Willikers! A groundhog making ardent love to his shadow in the middle of the street!
That last one caught me a bit more off guard than all the others put together and I spun out all over the place, horn blaring and brakes pumping. And when I stopped spinning I was stuck in the rotting remnants of a giant snowpile in the far corner of a half-flooded parking lot in a dingy old strip mall that had been in the 90s once upon a time.

I bought fruit by the foot. Its bright colours pleased the atmosphere.
I bought fruit by the pound. It was seasonal and furiously unripe, shiny and hard and sour and tart.
I brought out my camera, and took picture after picture after picture. Click click click robins!
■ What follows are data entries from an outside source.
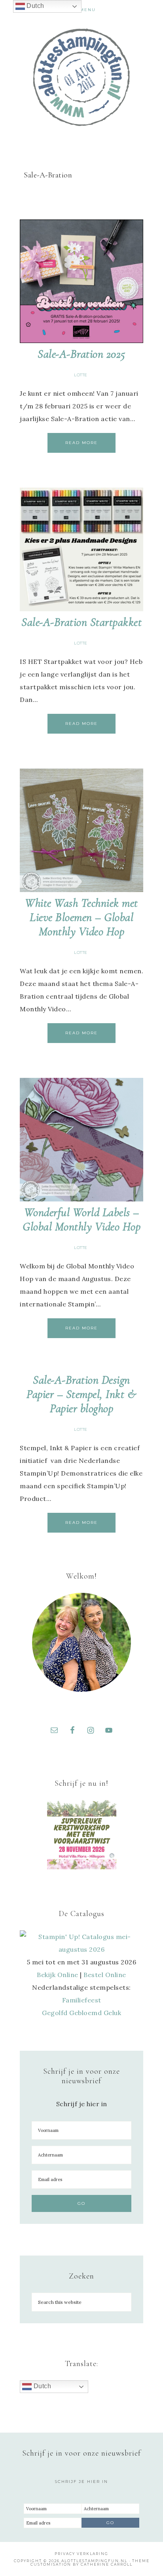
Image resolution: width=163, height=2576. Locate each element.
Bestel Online (104, 1975)
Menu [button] (88, 9)
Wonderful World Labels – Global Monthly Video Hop (81, 1219)
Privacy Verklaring (81, 2553)
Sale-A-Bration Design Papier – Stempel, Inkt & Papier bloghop (81, 1394)
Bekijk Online (57, 1975)
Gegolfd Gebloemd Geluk (81, 2013)
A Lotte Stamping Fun (81, 77)
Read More (81, 442)
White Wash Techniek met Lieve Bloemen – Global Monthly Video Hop (81, 917)
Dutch (41, 2386)
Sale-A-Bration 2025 (81, 354)
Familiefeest (81, 2000)
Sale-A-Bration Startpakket (81, 622)
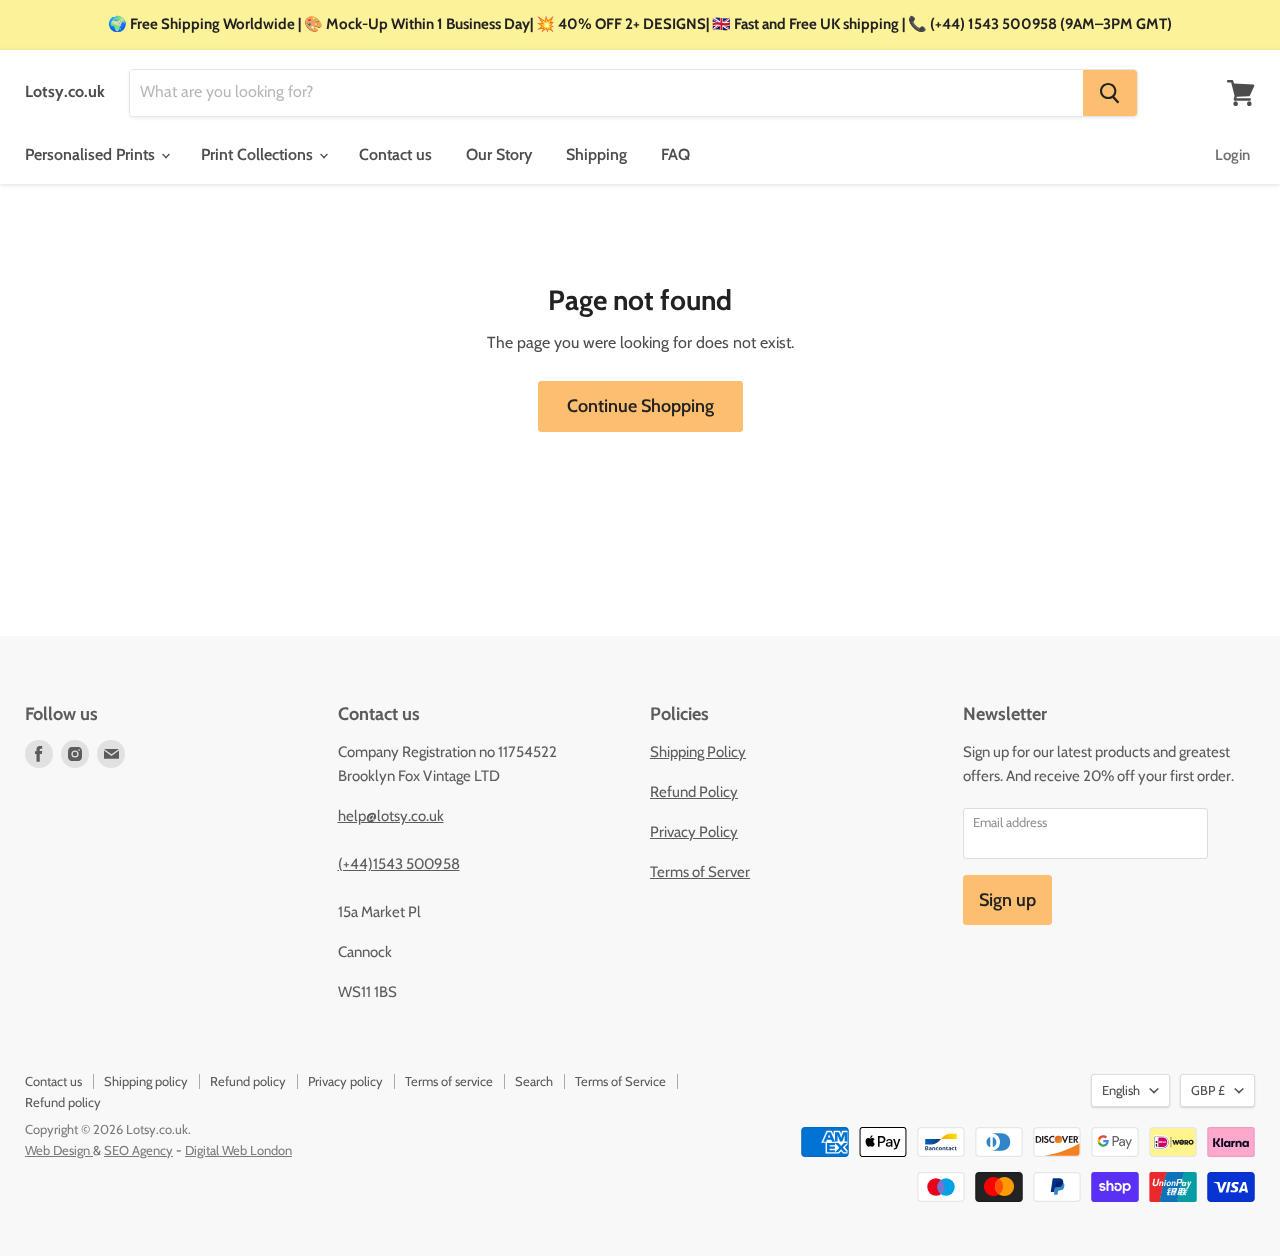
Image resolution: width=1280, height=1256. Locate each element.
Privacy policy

Click click click flowers! Click click click puffy clouds on deep blue!
By the time I was done my car had melted free and the air smelled like plants fucking without limits. My sinuses were a roller-coaster of emotion and mucus and the tears that came down my face were emotional as shit.

I got back on the road and it was easier now. Cleaner. The old stale salt and dead black ice had been scraped away by the sun’s own shovel and the traffic was calmer, sedate. Everyone still had their winter tires and paranoias on, nobody’d yet started driving like the maniac that July made of you. There was a hint of slush that slapped affectionately against your wheels now and then, but it was more liquid than solid and it was nothing but love.
It was the most fun I’d ever had driving a car.
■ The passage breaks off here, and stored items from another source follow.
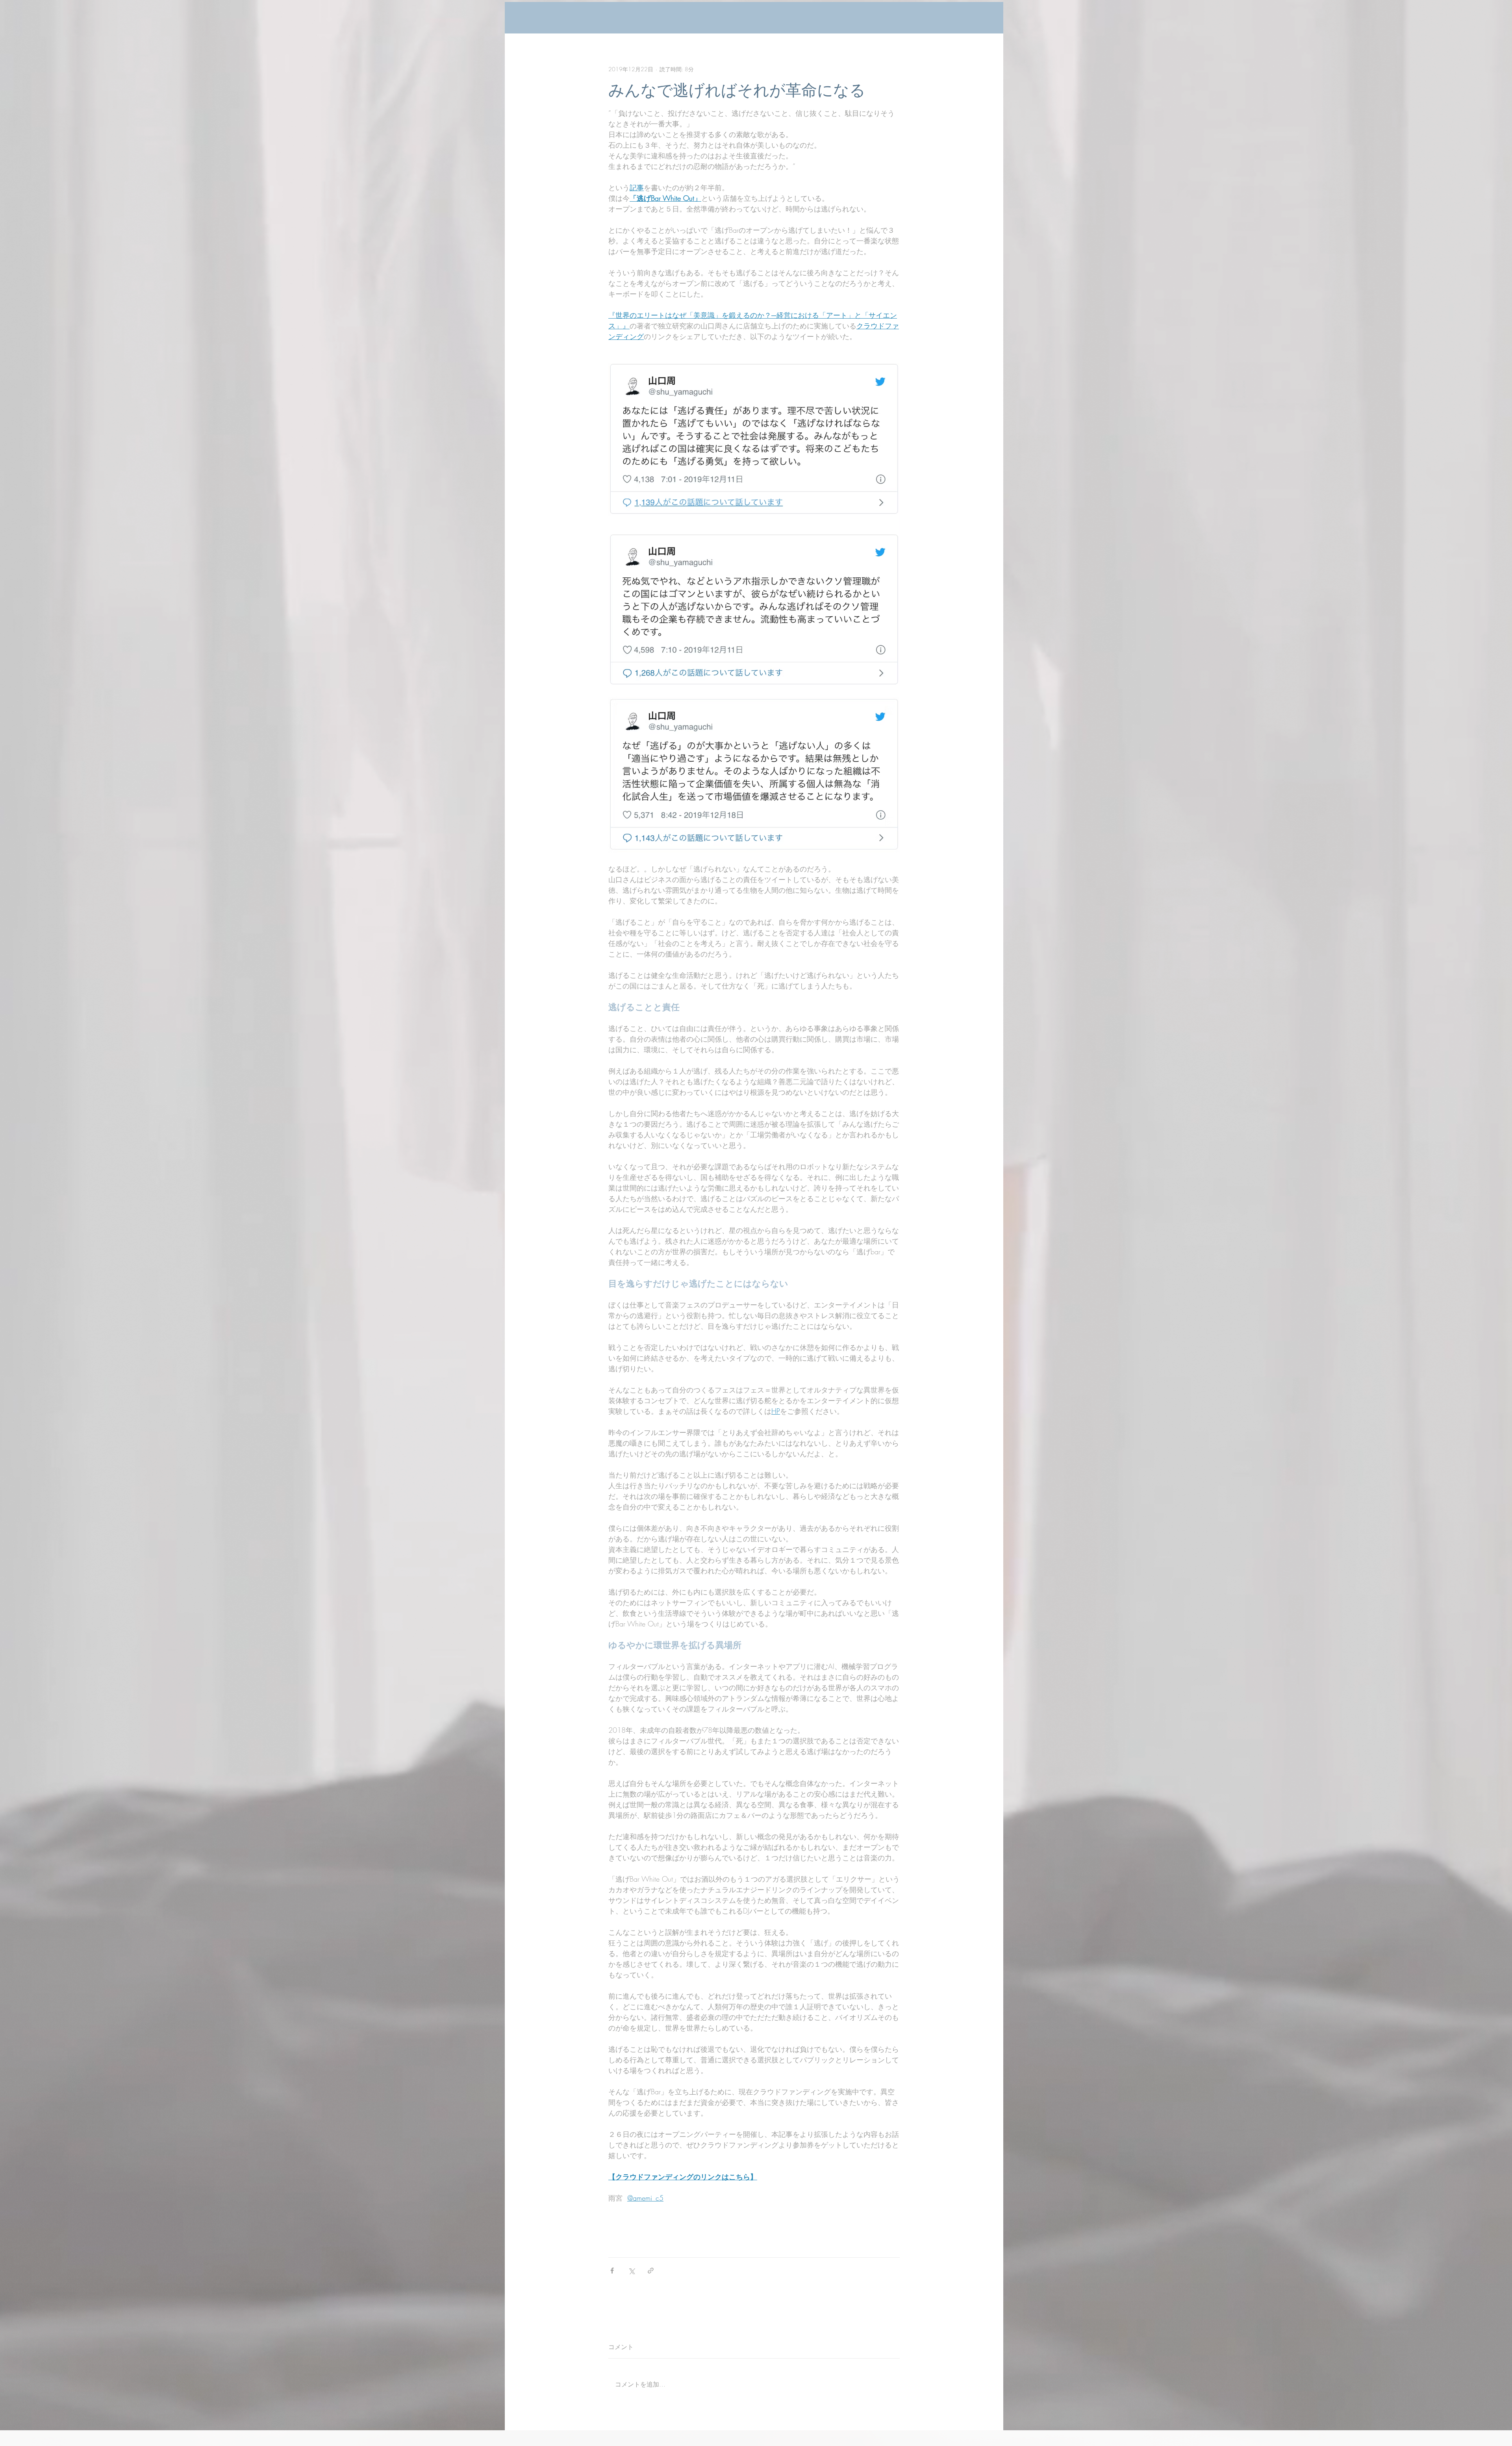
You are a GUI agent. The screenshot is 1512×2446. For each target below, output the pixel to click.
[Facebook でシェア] (612, 2270)
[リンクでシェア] (650, 2270)
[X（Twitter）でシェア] (631, 2270)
But all good things end. I came to a red light, and as I stopped there I looked ahead and I saw something new. Something REALLY red. Something burning and furious and real. There was dry grass in the distance and bonfires in my nose and I could almost feel the endless days creeping under my fingernails.
Dead ahead. Almost there.
Why not? My god, why NOT? Fuck this nonsense of waiting, why walk when you could drive? Get there in half the time with twice the fun at the low low cost of a lot of bills. Why not?
This, said the police car behind me. Its lights were flashing. Its sirens were not. This was the vehicular version of clearing your throat noisily. Behind its windshield a pair of sunglasses were watching me, and I could see the road ahead burning inside them.
I pulled over.
As the officer got out of his car, I felt no fear and no anger. I knew what I’d done wrong: in my heart if not my body I had speeded, I had roared down that road with both feet and hands on the accelerator and my soul in my teeth. It was there right now, at this moment, and it was amazing how close the warm air had brought everything to me. Until this second I’d never really seen the dew on my windshield, the dust in the air, the bit of snot on the police officer’s moustache.
I turned my smile to him and I knew at that moment that everyone and everything was my friend, speeding ticket or no. The world was in my heart and it was warm and soft. “What seems to be the problem, officer?” I asked.
And the next thing I knew his knee was in my back and the world was in my ribs and it was extremely cold and gravelly.
I asked him something very polite about what the fuck he was fucking thinking the motherfucker.
“It is illegal,” he told me in quiet, authoritative tones, “to take the right of spring before the end of March. You prick.”

The penalty was harsh but fair, firm but rigid. Two hours in the cooler.
So, that’s where the freak blizzard came from. And that’s why I’m late. And please, don’t make a fuss when I say this: I really am not shovelling tomorrow.